**YOUR GOAL**
Supply the number of lines below containing "Trump", nothing else.

**EXTRACTED MATERIAL**
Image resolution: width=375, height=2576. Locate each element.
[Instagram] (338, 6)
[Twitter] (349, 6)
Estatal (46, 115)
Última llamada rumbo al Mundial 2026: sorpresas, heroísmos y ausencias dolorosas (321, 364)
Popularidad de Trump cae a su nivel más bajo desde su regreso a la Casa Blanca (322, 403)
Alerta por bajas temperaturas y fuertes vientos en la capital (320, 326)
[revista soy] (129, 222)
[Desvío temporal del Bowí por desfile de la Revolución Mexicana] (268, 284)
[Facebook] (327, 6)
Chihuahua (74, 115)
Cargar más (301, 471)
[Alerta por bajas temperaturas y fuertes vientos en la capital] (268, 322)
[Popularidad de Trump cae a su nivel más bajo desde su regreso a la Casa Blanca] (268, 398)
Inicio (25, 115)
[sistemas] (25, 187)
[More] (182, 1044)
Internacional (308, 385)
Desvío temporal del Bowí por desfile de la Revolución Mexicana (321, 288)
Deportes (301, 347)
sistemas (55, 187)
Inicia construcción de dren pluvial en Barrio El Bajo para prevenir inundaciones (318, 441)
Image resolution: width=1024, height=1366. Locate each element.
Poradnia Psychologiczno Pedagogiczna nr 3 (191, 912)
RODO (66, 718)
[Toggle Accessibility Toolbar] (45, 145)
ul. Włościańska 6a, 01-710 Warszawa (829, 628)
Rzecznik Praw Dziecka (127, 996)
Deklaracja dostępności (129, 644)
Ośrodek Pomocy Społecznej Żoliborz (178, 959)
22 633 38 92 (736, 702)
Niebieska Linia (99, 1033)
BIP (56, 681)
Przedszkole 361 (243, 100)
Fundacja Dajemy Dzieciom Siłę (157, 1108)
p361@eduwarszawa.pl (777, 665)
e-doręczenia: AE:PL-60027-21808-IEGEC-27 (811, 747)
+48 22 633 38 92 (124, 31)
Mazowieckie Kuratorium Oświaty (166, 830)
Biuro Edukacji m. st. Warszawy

**WRITTEN REPLY**
2